Qué hacer en Banlung
El lago volcánico de Yeak Laom es el punto de partida casi obligado para cualquiera que llegue a Banlung, a unos diez minutos del centro. Es perfectamente circular, con agua limpia y fresca, gestionado por la comunidad tampuan, que obtiene de él su sustento a través de un pequeño museo cultural y una entrada simbólica.
Las cascadas son la otra gran atracción de la zona. Ka Tieng, Kachang y Cha Ong se alcanzan fácilmente en moto de alquiler, con caminos que cruzan plantaciones de caucho y aldeas de minorías étnicas. Para quien se queda algún día más, está también el Virachey National Park, una de las áreas protegidas más extensas y menos exploradas de Camboya, con treks de varios días organizados por algunas agencias locales en la ciudad.

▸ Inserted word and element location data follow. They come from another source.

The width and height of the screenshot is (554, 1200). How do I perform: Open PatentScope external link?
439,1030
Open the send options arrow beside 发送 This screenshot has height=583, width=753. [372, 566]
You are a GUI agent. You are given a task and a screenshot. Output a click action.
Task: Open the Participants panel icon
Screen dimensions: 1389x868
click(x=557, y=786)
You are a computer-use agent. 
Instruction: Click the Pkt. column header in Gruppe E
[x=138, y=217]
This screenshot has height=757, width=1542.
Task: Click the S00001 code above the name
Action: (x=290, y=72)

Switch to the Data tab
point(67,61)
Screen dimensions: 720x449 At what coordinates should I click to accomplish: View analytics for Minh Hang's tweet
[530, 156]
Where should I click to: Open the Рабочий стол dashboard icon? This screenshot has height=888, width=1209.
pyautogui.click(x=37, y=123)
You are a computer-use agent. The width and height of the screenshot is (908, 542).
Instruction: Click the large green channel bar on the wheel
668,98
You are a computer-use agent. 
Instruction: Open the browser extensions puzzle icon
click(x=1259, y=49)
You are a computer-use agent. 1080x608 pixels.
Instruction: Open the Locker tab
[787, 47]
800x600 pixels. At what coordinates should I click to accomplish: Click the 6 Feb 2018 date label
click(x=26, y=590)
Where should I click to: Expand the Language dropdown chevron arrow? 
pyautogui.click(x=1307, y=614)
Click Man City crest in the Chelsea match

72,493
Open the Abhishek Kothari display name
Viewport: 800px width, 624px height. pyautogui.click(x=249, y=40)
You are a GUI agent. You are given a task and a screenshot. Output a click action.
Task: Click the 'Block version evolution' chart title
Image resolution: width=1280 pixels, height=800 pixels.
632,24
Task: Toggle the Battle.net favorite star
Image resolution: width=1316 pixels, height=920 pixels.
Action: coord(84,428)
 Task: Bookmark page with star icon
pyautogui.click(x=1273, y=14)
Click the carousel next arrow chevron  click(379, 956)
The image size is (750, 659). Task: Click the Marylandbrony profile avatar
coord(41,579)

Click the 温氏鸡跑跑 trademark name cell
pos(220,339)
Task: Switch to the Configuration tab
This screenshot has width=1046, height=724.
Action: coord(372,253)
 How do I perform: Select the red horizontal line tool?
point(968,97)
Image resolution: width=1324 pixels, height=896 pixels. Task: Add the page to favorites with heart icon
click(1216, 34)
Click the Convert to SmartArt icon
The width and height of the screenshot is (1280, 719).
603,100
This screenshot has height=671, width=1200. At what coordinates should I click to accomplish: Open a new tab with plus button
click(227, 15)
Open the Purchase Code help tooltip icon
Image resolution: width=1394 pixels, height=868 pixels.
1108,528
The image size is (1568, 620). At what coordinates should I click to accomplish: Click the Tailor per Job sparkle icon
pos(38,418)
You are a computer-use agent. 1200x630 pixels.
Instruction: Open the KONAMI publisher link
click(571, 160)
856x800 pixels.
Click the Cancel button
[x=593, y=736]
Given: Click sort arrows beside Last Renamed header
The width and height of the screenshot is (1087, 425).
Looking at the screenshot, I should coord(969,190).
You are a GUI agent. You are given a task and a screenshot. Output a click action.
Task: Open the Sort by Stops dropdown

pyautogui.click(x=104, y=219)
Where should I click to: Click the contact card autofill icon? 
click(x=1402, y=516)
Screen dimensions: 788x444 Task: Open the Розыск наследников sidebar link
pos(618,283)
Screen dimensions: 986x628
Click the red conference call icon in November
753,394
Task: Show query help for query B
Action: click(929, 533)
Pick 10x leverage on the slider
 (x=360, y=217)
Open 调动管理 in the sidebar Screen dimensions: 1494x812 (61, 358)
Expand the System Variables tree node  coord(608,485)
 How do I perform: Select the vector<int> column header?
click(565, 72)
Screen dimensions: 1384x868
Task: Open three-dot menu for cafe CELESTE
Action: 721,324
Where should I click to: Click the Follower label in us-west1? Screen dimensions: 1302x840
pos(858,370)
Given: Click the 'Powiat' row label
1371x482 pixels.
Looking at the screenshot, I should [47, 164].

Después de elegir el alojamiento, quizá uno de esos con vistas al bosque justo a las afueras del centro, conviene dedicar al menos una mañana al mercado de Banlung, con productos agrícolas, tejidos étnicos y café cultivado en el altiplano de alrededor. Quien tenga tiempo puede visitar también las aldeas tampuan y kreung de los alrededores, donde algunas familias ofrecen alojamiento en homestay y cuentan costumbres que en el resto de Camboya casi han desaparecido. Es un final de viaje lento, lejos del ritmo de Phnom Penh, y precisamente por eso muchos terminan quedándose más días de los que tenían pensado al principio.